Pour Renoir et pour Kubrick, décidément, la guerre se présente comme un théâtre dont on décortique les coulisses. Les deux films présentent des séquences de cabaret, où l’on échappe un moment à l’horreur de la guerre (La grande Illusion) ou qui soulignent avec cynisme le perpétuel recommencement de la bêtise humaine (Les Sentiers de la Gloire). Chez les deux cinéastes, la guerre – surtout la Première Guerre mondiale, avec ses masses de morts et de blessés – apparaît comme un symptôme de la fragilité humaine. S’y exacerbent les tensions sociales et raciales qui menèrent au deuxième grand conflit du XX° siècle (La grande Illusion), s’y manifeste une métaphore de la conscience de l’homme, partagé entre le devoir et la justice, entre le légal et le juste, entre la hiérarchie aveugle et le petit peuple des combattants (Les Sentiers de la Gloire). 
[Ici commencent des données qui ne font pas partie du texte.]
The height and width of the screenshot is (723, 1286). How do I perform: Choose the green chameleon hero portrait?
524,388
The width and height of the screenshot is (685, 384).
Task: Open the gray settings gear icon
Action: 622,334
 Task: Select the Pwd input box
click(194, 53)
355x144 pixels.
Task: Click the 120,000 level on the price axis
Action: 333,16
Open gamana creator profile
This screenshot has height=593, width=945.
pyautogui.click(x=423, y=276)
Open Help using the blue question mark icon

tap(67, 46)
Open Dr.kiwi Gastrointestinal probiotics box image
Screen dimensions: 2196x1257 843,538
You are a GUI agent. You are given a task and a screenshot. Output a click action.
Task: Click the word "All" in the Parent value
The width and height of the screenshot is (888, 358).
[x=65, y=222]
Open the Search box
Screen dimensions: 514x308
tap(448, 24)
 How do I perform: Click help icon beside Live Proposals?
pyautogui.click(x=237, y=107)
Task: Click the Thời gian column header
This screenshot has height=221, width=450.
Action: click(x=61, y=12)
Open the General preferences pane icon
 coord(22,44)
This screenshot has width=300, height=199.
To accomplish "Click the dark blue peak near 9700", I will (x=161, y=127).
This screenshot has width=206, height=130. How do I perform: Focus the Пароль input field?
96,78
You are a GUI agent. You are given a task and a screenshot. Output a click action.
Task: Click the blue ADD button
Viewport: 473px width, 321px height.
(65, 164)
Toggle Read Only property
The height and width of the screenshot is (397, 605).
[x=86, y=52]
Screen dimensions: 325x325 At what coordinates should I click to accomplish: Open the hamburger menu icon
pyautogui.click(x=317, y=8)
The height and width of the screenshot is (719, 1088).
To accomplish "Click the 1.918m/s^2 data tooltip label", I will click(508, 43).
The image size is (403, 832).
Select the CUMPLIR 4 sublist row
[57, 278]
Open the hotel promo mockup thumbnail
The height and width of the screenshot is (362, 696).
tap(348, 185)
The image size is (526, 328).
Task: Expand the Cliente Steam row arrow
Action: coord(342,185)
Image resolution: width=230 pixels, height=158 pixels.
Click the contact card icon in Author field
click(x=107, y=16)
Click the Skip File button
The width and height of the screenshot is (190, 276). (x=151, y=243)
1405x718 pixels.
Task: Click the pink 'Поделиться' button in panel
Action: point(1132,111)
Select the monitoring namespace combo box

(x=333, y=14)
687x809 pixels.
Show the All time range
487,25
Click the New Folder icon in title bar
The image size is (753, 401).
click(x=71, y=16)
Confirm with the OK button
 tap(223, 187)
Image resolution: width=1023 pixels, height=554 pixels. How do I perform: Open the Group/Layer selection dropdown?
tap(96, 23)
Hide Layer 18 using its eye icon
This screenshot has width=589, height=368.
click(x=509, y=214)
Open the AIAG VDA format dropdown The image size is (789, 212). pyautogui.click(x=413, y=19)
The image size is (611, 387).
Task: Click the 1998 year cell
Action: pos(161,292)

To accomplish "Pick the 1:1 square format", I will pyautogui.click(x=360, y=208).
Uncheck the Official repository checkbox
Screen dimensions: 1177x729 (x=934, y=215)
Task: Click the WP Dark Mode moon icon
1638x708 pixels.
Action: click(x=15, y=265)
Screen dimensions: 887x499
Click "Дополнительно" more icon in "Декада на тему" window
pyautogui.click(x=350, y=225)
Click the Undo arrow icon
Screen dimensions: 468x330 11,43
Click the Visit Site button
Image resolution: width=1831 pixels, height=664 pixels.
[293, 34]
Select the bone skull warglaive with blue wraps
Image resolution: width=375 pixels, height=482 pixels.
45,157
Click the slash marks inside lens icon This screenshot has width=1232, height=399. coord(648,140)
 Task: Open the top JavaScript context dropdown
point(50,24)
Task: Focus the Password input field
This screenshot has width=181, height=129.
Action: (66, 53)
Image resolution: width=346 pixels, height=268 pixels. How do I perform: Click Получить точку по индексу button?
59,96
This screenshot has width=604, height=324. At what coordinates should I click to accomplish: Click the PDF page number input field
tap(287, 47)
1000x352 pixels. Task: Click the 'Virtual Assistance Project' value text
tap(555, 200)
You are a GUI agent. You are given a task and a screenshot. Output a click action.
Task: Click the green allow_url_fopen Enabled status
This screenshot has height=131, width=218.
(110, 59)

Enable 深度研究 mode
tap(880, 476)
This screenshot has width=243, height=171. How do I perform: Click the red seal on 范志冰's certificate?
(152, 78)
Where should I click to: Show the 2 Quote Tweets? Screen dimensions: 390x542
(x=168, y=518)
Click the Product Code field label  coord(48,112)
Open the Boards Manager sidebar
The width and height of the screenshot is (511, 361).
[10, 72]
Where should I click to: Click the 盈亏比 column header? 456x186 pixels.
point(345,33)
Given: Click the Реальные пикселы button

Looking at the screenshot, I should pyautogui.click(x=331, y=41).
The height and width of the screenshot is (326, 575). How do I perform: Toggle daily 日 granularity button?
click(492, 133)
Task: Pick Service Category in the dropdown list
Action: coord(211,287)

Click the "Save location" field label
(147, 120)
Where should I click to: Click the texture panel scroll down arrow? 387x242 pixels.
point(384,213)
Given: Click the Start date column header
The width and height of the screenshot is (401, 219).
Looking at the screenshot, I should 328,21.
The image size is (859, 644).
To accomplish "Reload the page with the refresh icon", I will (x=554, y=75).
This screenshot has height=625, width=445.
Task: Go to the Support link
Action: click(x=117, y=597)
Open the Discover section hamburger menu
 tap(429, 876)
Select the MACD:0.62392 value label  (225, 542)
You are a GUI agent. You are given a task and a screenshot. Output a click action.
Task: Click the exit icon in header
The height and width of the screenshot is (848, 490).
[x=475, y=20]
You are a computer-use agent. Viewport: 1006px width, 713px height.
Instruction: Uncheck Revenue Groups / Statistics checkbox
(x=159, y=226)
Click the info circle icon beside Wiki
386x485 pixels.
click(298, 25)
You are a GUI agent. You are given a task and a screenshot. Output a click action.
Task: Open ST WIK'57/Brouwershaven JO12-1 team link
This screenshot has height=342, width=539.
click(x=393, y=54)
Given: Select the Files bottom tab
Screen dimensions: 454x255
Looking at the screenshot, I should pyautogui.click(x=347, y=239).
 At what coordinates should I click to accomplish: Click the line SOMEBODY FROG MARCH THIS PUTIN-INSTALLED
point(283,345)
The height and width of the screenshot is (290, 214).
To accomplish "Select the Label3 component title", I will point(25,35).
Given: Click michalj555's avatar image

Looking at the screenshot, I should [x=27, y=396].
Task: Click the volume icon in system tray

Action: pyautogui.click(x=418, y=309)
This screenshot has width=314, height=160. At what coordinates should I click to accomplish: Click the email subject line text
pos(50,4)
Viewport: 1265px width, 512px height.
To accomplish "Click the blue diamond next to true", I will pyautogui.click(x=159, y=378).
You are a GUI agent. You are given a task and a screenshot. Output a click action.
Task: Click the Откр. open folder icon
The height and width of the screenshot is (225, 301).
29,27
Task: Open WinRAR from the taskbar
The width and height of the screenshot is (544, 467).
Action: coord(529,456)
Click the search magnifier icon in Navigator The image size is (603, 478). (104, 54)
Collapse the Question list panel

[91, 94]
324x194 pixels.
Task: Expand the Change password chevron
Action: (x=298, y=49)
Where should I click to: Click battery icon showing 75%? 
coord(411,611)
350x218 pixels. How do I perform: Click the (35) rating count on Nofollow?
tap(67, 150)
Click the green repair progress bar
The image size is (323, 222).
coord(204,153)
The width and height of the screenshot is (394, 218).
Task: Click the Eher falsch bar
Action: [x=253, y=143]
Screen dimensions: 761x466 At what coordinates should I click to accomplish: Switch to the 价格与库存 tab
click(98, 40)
Film français et film américain, portant tout deux sur des événements qui se déroulèrent en France : dans les deux cas, leur réception fut plus que partagée et, bien entendu, changeante. Avant la Deuxième Guerre mondiale, La grande Illusion fut considéré comme un film pacifiste, de gauche. Après la guerre, on pensa qu’il annonçait Vichy et la collaboration… Quant aux Sentiers de la Gloire, l’existence même du film pourrait suffire à en expliquer la portée dénonciatrice : on ne parla pas des mutineries et de leur répression pendant longtemps en France, et le film n’y fut d’ailleurs distribué que plus de quinze ans après sa sortie ! C’est dire si le sujet était sensible, et il aura fallu un cinéaste américain pour que les mutins trouvent leur place au cinéma.

La grande Illusion © D.R.

De Renoir à Kubrick, le constat est le même : leurs films condamnent bien sûr la violence de la guerre, mais au-delà, ils s’attachent à en souligner la noirceur méconnue, celle, intime, d’un quotidien que les livres d’histoire ne retiennent pas, loin de tout effet spectaculaire. Et si le cinéma ne peut pas empêcher la guerre, il peut au moins la donner à voir et à penser – enfin.